Optimal Maximum Injection Times.
The geometry of the tribrid Orbitrap system allows for parallel ion accumulation/fragmentation and product ion m/z analysis. As such, the instrument duty cycle approaches unity when the timing of these two events are synced. First, we wondered what the maximal ion trap MS/MS acquisition rate could be for three ion trap scan rates: 33 m/z per millisecond “normal”; 67 m/z per millisecond “rapid”; 125 m/z per millisecond “turbo” (Figure 2A). Note this experiment capped ion injection time at 1 ms so that the MS/MS acquisition rate can be assessed. As expected, increasing scan range decreased acquisition rate. At the narrowest mass-to-charge ratio range scanned (100 m/z), MS/MS acquisition rates up to 71 Hz were achieved. Highlighting the importance of our work to identify optimal mass-to-charge ratio ranges, the widest m/z range scanned (1900 m/z) roughly halved the acquisition rate (35 Hz). For a more practical mass-to-charge ratio range of 1 000, the highest performance is 47, 35, and 27 Hz for the respective scan rates (Figure 2A).
Figure 2.
Determining the optimal maximum ion injection time in context of ion trap scan rate and mass-to-charge ratio range. (A) MS/MS acquisition rates were calculated at specific mass-to-charge ratio scan widths at various ion trap scan rates (i.e., turbo, rapid, and normal). (B) The optimal maximum ion injection was determined by monitoring the MS/MS acquisition rate. For a 1 000 m/z scan range, the optimal maximum injection times were 13, 20, and 36 ms for turbo, rapid, and normal ion trap scan rates, respectively. (C) We expanded this analysis to mass-to-charge ratio scan widths between 200 m/z and 1900 m/z.

## SUPPLIED RECORDS
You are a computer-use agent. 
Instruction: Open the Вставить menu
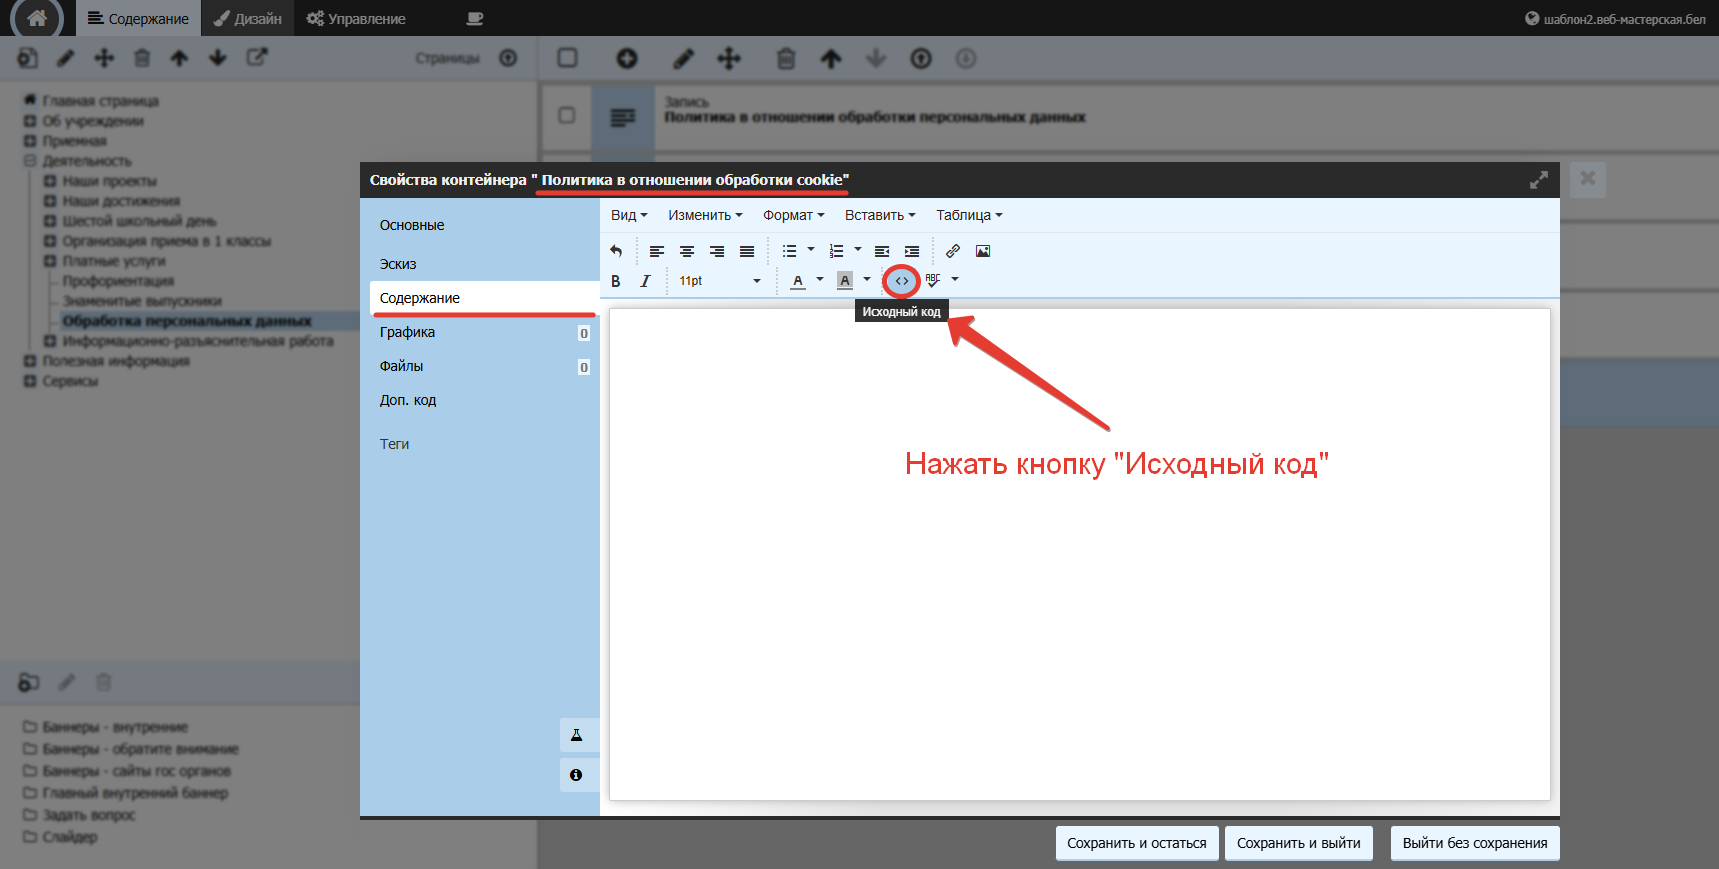pyautogui.click(x=879, y=215)
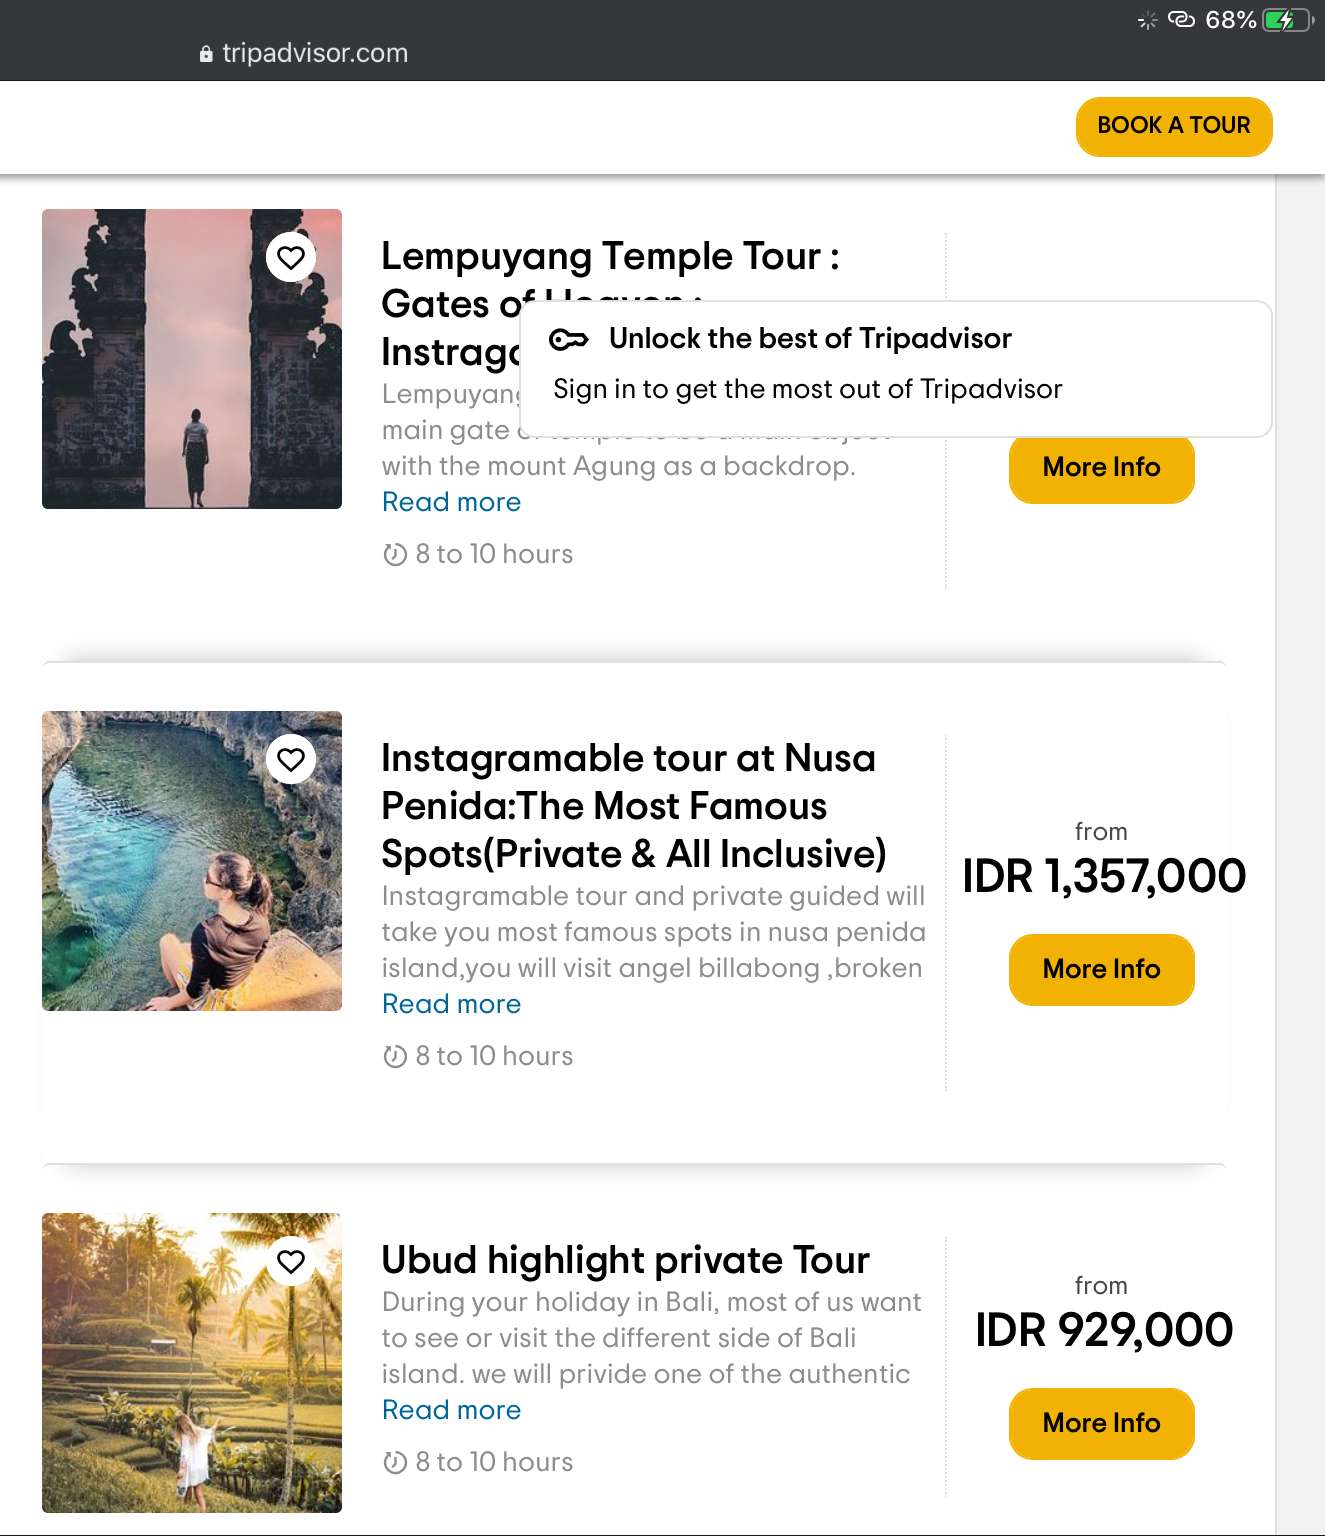
Task: Click the clock icon on Nusa Penida duration
Action: (395, 1056)
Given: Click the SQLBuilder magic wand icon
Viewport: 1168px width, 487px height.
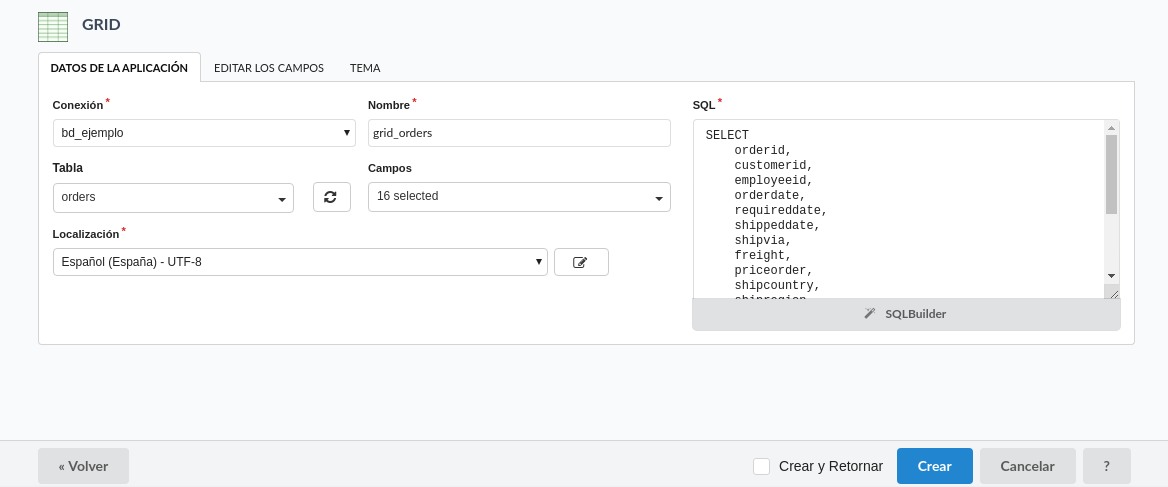Looking at the screenshot, I should (x=870, y=314).
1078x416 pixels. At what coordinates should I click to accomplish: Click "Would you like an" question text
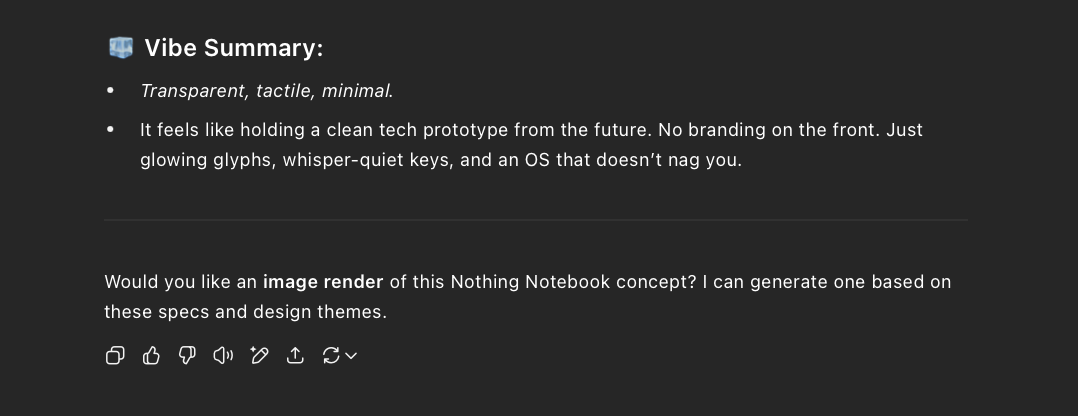click(x=170, y=282)
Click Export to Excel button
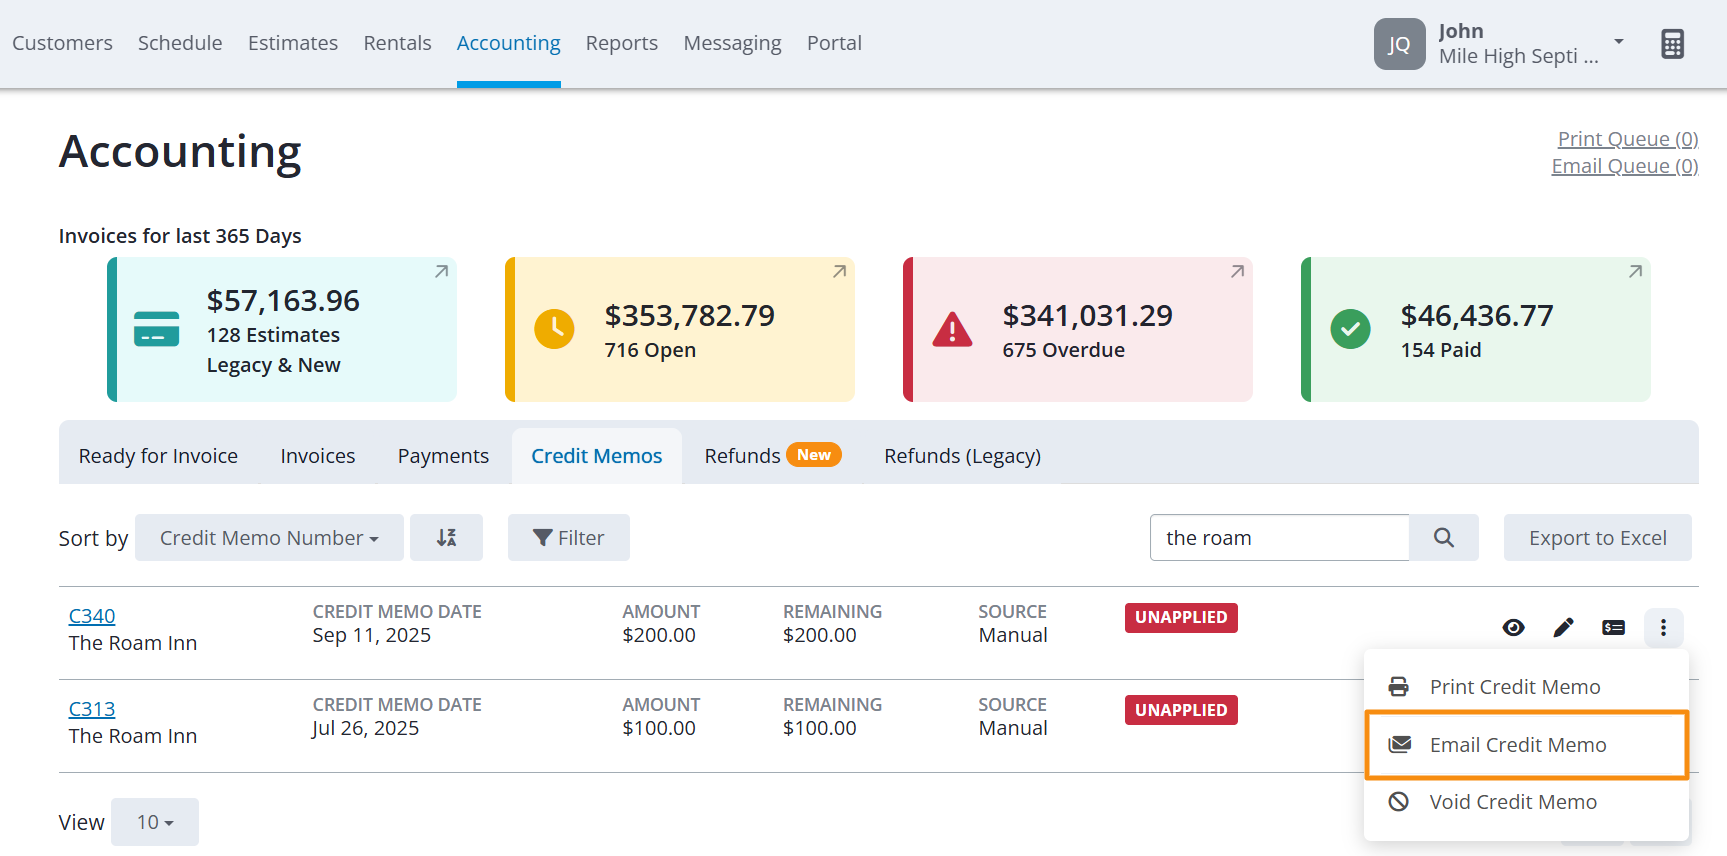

## DIRECTIVE
Name each ion trap scan rate given in the passage on optimal maximum injection times, along with its speed in m/z per millisecond.

## CORRECT RESPONSE
Normal: 33 m/z per millisecond
Rapid: 67 m/z per millisecond
Turbo: 125 m/z per millisecond